Thursday, 06 January 2011 12:17
As mentioned in a previous post, I figured out how to use the same weapon AI code to register both enemy and player weapon hits. I've since implemented the code necessary to have the enemies fire at the player, and additionally, the turrets now track the player as they move past. Weapons aren't exactly coming out of barrels though, they're being emitted from the center of the object, so there's still a bit of work to.
I've also added in a property for all weapons called "target" which is simply an object handle. It's now theoretically possible for the enemies to track other objects besides the player and shoot at them. I'm thinking of including missions such as "protect the convoy", so the player will have allied units that can help or be shot at by enemies.

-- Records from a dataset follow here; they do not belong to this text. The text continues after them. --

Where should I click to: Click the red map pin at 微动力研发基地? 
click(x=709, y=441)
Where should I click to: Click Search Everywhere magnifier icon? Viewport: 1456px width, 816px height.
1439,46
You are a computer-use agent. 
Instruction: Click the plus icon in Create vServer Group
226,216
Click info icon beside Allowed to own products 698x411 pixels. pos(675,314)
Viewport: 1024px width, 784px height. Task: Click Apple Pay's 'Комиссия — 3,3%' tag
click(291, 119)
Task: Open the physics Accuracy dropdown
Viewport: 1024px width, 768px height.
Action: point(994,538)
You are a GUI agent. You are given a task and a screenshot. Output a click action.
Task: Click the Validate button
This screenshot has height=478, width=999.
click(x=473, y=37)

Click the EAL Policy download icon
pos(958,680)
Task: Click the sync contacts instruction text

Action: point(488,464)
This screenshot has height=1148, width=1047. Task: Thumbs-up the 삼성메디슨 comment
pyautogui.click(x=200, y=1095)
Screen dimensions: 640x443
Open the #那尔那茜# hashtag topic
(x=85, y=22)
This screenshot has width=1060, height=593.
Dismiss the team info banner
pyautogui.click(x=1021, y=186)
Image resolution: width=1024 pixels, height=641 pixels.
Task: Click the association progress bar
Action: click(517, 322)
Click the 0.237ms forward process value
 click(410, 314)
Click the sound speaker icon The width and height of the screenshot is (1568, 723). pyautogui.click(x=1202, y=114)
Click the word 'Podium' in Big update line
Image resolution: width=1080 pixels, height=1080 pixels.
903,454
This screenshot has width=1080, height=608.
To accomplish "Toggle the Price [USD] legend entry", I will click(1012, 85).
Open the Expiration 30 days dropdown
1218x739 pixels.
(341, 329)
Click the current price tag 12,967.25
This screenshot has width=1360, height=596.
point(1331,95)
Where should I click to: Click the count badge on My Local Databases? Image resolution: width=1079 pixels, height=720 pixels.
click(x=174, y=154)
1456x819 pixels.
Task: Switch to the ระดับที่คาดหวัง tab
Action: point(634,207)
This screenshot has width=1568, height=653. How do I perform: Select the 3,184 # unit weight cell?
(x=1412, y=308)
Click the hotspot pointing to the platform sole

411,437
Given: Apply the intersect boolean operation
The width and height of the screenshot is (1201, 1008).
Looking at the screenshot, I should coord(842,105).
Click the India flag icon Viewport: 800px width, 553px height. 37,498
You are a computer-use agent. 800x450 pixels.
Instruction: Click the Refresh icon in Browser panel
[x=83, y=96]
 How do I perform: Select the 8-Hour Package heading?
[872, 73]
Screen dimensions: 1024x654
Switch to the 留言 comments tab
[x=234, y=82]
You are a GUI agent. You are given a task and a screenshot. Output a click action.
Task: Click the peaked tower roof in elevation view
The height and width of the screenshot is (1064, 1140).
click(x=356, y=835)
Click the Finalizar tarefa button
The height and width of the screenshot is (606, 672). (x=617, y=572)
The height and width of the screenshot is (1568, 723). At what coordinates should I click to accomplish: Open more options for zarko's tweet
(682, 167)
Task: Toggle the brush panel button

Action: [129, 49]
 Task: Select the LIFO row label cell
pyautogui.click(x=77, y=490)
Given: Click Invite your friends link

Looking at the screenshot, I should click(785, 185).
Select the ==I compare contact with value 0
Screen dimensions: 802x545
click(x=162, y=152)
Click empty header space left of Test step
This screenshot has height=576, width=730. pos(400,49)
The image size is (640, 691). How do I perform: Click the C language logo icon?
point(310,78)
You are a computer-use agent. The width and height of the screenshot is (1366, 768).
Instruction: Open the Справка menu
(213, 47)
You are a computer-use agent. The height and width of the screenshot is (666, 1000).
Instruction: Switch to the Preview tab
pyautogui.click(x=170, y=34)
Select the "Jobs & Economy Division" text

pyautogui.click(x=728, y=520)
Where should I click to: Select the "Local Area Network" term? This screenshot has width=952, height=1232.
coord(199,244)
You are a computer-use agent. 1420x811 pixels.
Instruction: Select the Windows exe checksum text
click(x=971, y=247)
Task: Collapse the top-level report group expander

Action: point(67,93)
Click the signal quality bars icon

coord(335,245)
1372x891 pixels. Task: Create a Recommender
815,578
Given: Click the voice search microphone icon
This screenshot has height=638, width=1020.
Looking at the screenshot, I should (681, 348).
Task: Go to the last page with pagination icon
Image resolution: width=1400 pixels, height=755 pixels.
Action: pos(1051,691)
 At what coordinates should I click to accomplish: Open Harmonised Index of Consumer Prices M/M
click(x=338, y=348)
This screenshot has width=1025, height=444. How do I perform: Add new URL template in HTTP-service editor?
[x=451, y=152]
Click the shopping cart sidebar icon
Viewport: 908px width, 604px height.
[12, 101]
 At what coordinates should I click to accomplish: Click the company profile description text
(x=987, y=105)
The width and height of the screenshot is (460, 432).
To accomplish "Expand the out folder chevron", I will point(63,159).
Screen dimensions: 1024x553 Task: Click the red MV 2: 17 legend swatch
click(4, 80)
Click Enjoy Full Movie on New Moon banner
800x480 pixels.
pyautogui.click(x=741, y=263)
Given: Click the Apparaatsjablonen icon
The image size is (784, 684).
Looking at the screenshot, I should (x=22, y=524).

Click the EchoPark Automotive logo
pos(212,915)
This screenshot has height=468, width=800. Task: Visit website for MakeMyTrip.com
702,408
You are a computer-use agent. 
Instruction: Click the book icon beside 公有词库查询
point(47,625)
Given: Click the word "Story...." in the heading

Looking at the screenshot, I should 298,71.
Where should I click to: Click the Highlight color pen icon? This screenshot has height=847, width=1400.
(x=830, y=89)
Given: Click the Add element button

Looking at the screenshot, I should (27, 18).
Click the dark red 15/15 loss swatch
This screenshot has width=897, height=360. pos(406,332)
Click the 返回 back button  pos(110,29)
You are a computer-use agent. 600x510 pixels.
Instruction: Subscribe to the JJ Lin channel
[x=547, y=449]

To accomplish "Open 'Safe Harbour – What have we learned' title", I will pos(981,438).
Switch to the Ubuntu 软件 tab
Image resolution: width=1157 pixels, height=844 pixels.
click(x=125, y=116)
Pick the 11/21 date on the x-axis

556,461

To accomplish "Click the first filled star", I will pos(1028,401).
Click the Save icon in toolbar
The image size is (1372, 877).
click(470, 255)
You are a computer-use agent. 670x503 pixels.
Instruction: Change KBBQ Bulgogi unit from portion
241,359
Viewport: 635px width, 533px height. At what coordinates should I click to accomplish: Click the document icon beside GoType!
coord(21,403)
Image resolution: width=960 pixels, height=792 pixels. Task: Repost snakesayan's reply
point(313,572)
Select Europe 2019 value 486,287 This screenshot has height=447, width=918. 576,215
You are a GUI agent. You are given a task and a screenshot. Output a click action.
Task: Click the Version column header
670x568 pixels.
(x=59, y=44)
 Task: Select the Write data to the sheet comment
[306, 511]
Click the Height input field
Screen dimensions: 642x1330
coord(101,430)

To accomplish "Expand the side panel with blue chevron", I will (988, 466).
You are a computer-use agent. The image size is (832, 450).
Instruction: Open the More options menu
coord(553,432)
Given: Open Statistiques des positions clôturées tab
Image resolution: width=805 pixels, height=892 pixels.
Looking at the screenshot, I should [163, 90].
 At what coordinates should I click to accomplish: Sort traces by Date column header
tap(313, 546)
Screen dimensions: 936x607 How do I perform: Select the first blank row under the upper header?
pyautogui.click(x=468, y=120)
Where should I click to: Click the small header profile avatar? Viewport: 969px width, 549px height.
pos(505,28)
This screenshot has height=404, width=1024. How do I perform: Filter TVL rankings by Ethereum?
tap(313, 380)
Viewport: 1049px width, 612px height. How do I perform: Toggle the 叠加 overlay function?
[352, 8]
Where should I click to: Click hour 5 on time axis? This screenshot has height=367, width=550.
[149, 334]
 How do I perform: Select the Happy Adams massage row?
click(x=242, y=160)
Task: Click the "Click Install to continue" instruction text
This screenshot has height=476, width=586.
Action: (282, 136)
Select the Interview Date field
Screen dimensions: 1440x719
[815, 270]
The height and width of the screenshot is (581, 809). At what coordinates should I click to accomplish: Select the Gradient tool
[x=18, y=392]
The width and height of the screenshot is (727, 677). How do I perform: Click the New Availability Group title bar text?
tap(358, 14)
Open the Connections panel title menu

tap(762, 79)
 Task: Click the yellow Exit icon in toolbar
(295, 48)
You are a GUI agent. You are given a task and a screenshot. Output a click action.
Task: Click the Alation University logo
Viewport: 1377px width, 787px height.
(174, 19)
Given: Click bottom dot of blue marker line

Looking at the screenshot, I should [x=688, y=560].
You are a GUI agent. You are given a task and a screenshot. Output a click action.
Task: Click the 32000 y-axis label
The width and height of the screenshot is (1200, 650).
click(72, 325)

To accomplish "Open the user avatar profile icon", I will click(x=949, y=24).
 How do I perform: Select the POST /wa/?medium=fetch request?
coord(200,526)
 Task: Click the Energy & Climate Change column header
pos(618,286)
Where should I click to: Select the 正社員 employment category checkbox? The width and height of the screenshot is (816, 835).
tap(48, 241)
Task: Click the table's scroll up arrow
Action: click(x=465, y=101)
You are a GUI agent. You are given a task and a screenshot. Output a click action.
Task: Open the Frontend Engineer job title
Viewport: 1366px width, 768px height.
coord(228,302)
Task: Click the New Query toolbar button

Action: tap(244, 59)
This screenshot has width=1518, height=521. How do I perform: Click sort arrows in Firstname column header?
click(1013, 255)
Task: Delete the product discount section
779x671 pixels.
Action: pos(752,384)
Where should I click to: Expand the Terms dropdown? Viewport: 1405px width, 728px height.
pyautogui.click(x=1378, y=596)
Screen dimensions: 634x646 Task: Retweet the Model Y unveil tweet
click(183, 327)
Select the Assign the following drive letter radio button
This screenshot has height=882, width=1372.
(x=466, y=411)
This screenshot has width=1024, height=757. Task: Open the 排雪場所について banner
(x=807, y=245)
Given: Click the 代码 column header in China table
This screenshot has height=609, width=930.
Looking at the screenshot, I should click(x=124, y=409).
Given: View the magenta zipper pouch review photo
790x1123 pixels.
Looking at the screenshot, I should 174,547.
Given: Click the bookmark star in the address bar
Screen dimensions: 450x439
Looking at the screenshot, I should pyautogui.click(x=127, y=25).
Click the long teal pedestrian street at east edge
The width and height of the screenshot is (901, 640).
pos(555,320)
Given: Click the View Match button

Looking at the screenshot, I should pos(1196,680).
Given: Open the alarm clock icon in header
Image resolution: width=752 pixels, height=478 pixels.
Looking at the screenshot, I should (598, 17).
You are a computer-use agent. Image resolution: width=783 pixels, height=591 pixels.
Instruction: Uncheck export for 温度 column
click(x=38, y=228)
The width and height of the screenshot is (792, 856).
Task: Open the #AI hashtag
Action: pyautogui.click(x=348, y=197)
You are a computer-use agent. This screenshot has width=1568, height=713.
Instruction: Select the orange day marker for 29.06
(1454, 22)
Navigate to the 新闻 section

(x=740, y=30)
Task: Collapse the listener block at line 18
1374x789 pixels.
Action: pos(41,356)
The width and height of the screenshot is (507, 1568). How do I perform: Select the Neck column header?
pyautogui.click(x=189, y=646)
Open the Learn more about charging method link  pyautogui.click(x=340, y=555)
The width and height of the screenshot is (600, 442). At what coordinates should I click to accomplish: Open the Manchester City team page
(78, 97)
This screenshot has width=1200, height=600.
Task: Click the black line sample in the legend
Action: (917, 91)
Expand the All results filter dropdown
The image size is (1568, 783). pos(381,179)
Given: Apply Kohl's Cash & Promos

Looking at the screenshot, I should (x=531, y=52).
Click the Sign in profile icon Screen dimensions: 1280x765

With this in mind, and the fact that the game is written to play using an accelerometer on a phone, I'm also investigating ways to make it easier to hit enemies since it's actually pretty hard having to tilt and twist the phone to line them up. One idea I had was to shoot weapons in the style of games such as Silkworm, basically firing two shots each time fire is pressed, one in the direction the helicopter is heading, and one towards the ground to make it easier to hit ground targets.
I've also removed the fire button. Simply tapping the screen fires the weapons, it doesn't matter where you tap. I figured since I can't support multi-touch, there's no real point forcing the player to hit a button to shoot.
The last thing I did in this area was to move the control panel to the top of the screen since the action takes place at the bottom and the last thing I want to do is hide what's going on down there...
Finally, it's time for a bit of drudgery - the menu system. I really needed to get something better as I'm up to the stage where I need to work out how levels will be designed. I'm planning on doing some sort of drag'n'drop system, so I can try levels as I develop them without having to go back and forth editing a level file, then importing the file into Shiva and restarting the engine.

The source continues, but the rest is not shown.